Several clinical trials have shown that vernakalant is effective in terminating recent onset atrial fibrillation (AF). The electrophysiological actions of vernakalant are not fully understood. Here we report the results of a blinded study comparing the in vitro canine atrial electrophysiological effects of vernakalant, ranolazine, and dl-sotalol. Action potential durations (APD(50,75,90)), effective refractory period (ERP), post repolarization refractoriness (PRR), maximum rate of rise of the action potential (AP) upstroke (V(max)), diastolic threshold of excitation (DTE), conduction time (CT), and the shortest S(1)-S(1) permitting 1:1 activation (S(1)-S(1)) were measured using standard stimulation and microelectrode recording techniques in isolated normal, non-remodeled canine arterially perfused left atrial preparations. Vernakalant caused variable but slight prolongation of APD(90) (P=not significant), but significant prolongation of APD(50) at 30 μmol/L and rapid rates. In contrast, ranolazine and dl-sotalol produced consistent concentration- and reverse rate-dependent prolongation of APD(90).

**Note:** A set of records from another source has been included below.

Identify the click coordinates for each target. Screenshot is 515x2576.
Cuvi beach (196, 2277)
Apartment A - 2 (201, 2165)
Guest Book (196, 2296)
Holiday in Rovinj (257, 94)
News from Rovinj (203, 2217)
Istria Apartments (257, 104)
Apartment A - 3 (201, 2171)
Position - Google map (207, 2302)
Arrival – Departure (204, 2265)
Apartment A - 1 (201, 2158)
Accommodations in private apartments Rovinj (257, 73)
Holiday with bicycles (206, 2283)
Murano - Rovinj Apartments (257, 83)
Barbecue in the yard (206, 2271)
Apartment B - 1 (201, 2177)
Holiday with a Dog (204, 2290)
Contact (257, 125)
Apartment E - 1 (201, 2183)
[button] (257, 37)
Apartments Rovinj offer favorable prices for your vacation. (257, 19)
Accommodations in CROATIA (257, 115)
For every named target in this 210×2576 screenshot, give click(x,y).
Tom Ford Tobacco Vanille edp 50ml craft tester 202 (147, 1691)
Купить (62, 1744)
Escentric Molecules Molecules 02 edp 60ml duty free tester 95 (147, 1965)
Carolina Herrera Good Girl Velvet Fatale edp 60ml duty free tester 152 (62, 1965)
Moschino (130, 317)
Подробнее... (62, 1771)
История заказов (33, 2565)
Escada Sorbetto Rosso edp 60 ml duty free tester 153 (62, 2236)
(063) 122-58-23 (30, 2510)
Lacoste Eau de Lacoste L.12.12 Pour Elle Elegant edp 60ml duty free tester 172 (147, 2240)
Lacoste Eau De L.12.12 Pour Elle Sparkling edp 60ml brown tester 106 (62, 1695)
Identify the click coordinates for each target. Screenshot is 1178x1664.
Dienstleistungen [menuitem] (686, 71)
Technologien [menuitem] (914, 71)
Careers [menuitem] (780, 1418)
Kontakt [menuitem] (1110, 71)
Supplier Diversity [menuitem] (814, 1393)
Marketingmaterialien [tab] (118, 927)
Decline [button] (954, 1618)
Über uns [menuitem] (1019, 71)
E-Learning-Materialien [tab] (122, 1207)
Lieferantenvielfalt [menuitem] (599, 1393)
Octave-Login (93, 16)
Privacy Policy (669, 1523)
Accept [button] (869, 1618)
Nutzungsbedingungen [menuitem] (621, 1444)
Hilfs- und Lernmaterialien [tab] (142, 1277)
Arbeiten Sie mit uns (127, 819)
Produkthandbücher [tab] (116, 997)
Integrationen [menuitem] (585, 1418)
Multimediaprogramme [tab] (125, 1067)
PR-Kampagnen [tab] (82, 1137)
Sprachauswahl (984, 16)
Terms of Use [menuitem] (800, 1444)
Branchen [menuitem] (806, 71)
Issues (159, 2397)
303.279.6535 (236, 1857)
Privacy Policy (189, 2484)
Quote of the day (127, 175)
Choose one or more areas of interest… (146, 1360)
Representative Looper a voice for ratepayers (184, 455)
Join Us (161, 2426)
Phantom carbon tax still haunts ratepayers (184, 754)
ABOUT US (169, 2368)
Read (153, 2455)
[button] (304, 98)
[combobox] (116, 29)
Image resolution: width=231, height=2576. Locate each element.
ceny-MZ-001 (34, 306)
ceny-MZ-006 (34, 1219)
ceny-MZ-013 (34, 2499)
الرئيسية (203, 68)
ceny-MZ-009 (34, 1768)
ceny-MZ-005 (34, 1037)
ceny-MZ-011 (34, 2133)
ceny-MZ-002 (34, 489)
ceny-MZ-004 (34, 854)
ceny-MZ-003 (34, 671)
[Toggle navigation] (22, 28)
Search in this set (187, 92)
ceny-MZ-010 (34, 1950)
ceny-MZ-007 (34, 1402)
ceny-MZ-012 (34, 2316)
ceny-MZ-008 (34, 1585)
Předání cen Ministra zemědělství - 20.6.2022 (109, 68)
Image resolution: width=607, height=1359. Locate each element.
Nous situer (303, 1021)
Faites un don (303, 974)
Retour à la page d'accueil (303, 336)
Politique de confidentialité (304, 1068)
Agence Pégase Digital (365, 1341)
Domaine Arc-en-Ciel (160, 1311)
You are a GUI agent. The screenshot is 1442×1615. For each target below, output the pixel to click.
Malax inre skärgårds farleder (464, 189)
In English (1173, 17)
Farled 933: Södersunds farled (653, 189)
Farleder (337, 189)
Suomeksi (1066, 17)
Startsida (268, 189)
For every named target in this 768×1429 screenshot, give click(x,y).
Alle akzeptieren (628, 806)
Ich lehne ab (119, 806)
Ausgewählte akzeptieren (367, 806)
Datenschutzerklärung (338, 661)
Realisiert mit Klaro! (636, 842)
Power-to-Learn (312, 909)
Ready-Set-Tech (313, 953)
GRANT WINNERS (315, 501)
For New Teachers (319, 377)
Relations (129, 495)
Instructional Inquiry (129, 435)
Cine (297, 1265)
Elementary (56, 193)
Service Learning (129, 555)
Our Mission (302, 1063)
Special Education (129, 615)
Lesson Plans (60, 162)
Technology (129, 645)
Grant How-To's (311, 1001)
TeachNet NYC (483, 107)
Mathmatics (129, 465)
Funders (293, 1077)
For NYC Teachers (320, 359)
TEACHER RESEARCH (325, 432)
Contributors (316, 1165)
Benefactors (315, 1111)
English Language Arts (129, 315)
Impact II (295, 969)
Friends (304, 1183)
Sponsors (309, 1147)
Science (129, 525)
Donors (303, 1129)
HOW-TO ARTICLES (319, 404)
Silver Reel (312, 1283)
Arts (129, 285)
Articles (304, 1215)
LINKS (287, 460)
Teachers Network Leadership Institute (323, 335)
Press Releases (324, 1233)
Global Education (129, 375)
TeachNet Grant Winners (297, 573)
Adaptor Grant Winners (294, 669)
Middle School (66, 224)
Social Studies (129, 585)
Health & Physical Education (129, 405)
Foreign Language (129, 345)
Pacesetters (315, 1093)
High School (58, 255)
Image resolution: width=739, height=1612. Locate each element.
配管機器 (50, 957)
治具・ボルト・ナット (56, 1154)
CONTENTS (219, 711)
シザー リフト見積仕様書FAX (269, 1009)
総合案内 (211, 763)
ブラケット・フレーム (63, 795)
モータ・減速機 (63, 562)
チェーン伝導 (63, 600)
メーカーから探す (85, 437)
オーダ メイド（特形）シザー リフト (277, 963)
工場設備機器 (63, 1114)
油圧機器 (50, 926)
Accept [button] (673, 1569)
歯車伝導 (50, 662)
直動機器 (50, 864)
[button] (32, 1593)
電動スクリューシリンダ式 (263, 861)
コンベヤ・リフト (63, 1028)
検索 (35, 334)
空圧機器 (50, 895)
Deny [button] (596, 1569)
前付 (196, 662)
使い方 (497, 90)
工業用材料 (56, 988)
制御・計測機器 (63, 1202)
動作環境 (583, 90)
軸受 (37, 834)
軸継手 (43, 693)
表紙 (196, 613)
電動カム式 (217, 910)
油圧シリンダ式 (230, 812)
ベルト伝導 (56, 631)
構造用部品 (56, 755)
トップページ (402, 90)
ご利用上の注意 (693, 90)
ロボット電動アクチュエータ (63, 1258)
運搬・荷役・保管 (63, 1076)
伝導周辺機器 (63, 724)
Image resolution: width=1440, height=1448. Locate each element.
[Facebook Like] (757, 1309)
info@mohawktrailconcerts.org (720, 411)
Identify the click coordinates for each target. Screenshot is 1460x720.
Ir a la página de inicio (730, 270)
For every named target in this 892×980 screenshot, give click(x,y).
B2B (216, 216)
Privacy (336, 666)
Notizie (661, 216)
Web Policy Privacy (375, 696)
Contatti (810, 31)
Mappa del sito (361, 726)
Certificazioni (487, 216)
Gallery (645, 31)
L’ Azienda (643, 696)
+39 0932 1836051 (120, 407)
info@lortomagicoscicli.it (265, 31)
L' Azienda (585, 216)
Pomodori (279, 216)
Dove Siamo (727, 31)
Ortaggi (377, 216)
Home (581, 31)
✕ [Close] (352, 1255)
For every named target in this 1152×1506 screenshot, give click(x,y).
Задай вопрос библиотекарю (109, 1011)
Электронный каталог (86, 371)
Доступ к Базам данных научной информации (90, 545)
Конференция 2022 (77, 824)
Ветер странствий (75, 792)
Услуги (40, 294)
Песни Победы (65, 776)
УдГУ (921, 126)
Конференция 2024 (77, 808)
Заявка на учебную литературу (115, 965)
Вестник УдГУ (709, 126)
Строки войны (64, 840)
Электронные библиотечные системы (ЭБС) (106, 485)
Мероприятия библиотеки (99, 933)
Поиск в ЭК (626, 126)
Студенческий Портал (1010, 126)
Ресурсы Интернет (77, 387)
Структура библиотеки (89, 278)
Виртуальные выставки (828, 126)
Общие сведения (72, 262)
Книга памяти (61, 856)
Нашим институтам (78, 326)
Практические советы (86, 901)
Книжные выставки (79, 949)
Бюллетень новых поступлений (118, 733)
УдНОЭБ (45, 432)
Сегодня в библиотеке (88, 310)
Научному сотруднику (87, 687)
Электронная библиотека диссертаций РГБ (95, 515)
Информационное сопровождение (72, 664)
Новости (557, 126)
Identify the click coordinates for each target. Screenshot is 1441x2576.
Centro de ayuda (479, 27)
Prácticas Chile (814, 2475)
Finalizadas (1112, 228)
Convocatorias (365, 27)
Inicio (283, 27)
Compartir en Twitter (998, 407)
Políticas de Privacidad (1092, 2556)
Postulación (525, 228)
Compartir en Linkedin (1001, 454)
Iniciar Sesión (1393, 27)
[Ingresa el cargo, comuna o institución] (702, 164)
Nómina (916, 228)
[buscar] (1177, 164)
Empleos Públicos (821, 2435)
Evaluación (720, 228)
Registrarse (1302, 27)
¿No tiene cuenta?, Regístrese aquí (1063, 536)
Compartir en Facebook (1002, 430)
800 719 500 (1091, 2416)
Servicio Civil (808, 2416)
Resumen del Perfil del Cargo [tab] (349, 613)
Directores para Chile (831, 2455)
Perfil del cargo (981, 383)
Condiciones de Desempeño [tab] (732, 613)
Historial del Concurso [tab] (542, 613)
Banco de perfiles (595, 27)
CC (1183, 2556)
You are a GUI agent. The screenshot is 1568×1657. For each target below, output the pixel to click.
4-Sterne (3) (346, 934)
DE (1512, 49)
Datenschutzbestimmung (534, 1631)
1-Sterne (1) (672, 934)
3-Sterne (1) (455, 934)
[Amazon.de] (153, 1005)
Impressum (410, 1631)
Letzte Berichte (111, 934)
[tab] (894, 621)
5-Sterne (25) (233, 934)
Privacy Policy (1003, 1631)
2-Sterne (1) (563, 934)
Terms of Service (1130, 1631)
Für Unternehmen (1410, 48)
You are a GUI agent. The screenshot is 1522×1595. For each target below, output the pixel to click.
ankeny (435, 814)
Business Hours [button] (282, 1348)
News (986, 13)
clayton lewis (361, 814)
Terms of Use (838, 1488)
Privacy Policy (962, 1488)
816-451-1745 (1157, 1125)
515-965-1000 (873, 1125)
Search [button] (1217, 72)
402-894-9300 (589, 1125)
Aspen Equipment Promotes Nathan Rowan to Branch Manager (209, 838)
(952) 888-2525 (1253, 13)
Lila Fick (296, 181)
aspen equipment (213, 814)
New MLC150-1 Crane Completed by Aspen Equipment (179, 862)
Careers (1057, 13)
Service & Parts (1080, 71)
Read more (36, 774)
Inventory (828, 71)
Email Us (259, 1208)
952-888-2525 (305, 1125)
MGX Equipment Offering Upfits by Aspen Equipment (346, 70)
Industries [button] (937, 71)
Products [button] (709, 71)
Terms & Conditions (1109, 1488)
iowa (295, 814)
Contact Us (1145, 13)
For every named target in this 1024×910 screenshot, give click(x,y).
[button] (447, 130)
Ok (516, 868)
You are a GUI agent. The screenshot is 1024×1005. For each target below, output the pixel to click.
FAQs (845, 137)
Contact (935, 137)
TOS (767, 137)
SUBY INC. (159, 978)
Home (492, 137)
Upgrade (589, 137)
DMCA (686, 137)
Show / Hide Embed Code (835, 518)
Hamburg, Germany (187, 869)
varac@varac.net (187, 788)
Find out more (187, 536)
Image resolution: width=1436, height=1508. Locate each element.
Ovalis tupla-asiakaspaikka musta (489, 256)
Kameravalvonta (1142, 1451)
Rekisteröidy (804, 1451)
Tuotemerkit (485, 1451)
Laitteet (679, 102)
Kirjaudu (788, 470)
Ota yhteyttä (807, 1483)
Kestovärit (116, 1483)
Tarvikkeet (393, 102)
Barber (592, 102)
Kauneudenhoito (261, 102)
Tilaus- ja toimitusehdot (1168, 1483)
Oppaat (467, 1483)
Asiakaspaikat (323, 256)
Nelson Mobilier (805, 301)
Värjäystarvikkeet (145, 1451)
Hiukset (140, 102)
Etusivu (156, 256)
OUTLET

Vernakalant and ranolazine caused rate-dependent, whereas dl-sotalol caused reverse rate-dependent, prolongation of ERP. Significant rate-dependent PRR developed with vernakalant and ranolazine, but not with dl-sotalol. Other sodium channel-mediated parameters (ie, V(max), CT, DTE, and S(1)-S(1)) also were depressed significantly by vernakalant and ranolazine, but not by dl-sotalol. Only vernakalant elevated AP plateau voltage, consistent with blockade of ultrarapid delayed rectified potassium current and transient outward potassium current. In isolated canine left atria, the effects of vernakalant and ranolazine were characterized by use-dependent inhibition of sodium channel-mediated parameters, and those of dl-sotalol by reverse rate-dependent prolongation of APD(90) and ERP. This suggests that during the rapid activation rates of AF, the I(Na) blocking action of the mixed ion channel blocker vernakalant takes prominence. This mechanism may explain vernakalant's anti-AF efficacy.